● **Problem details**
From top to bottom, return the listing exactly as it appears, omitting its images.

*** Block opens ***

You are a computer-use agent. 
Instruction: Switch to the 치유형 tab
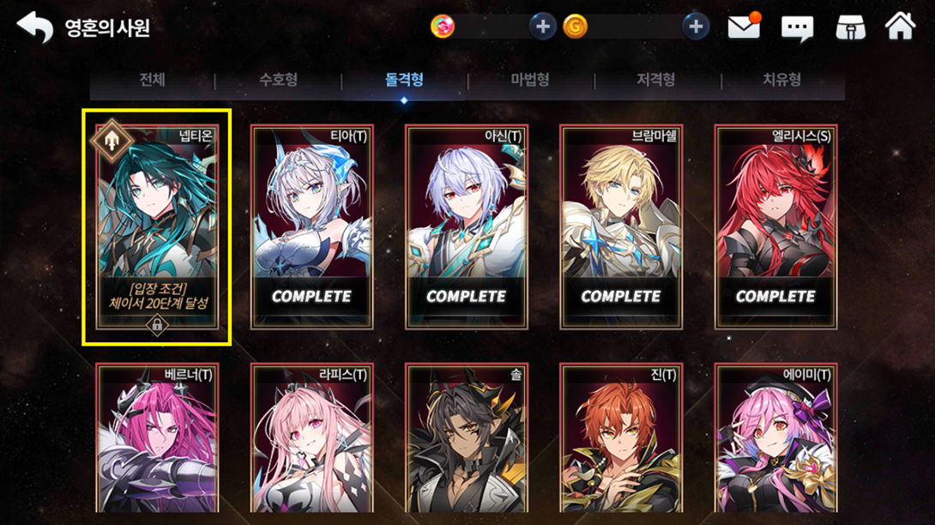pyautogui.click(x=781, y=79)

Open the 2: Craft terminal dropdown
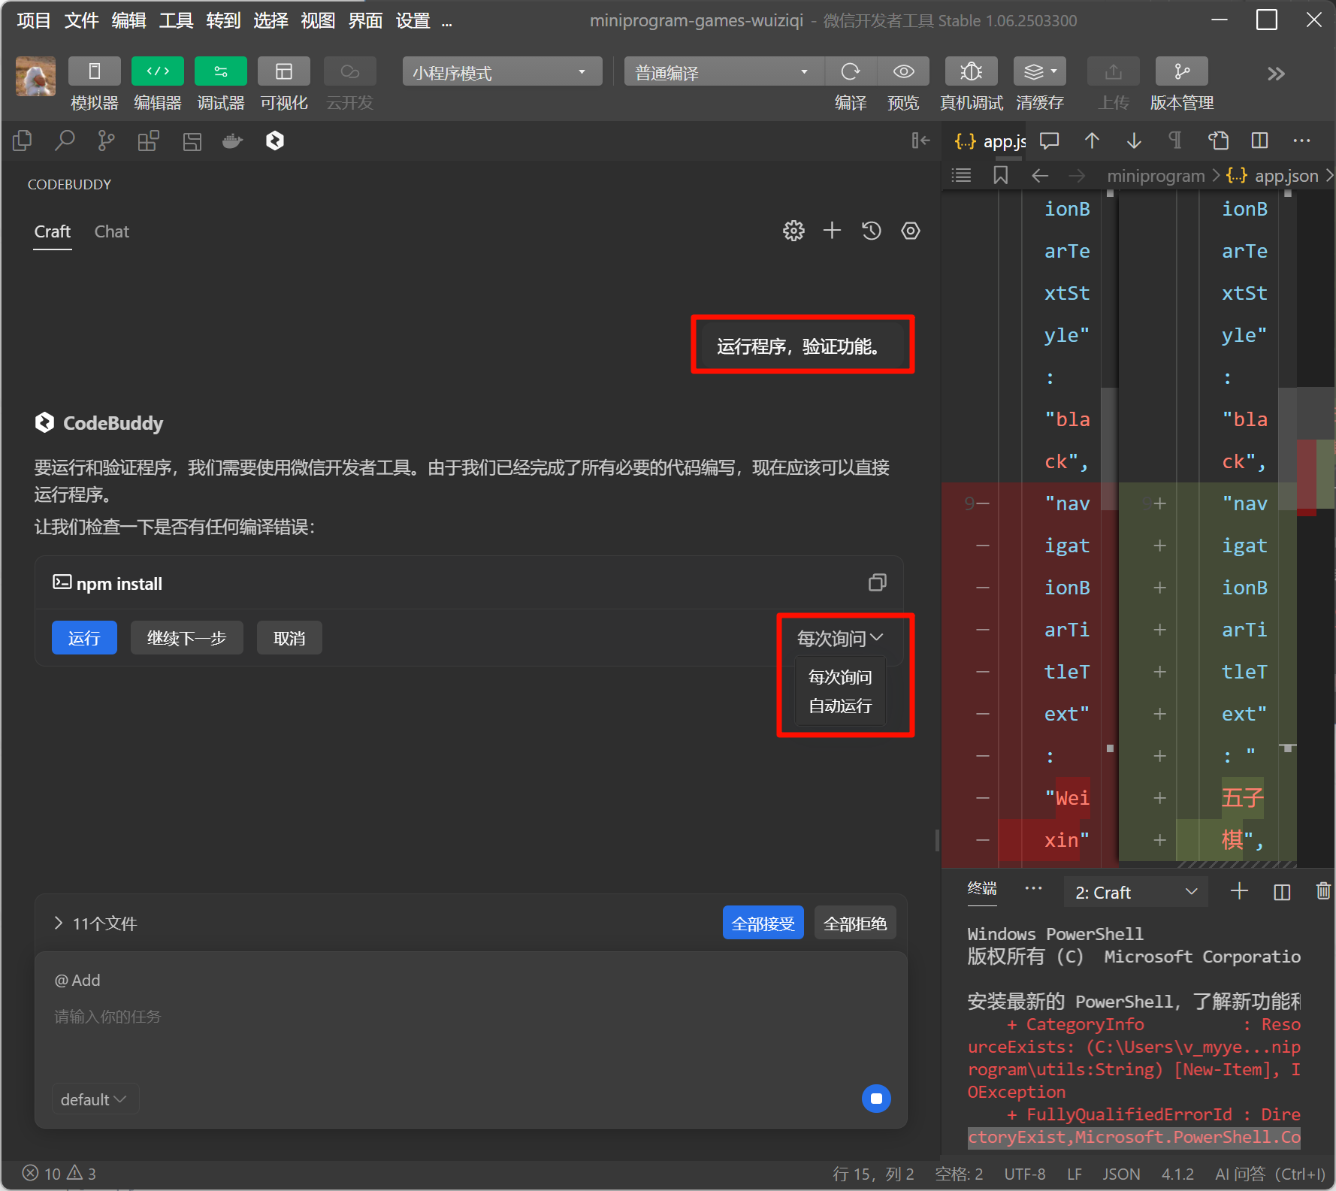[1135, 892]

*** Block closes ***

● **Result of this exercise**
You are a computer-use agent. 
Instruction: Switch to the 치유형 tab
pyautogui.click(x=781, y=79)

Open the 2: Craft terminal dropdown
[1135, 892]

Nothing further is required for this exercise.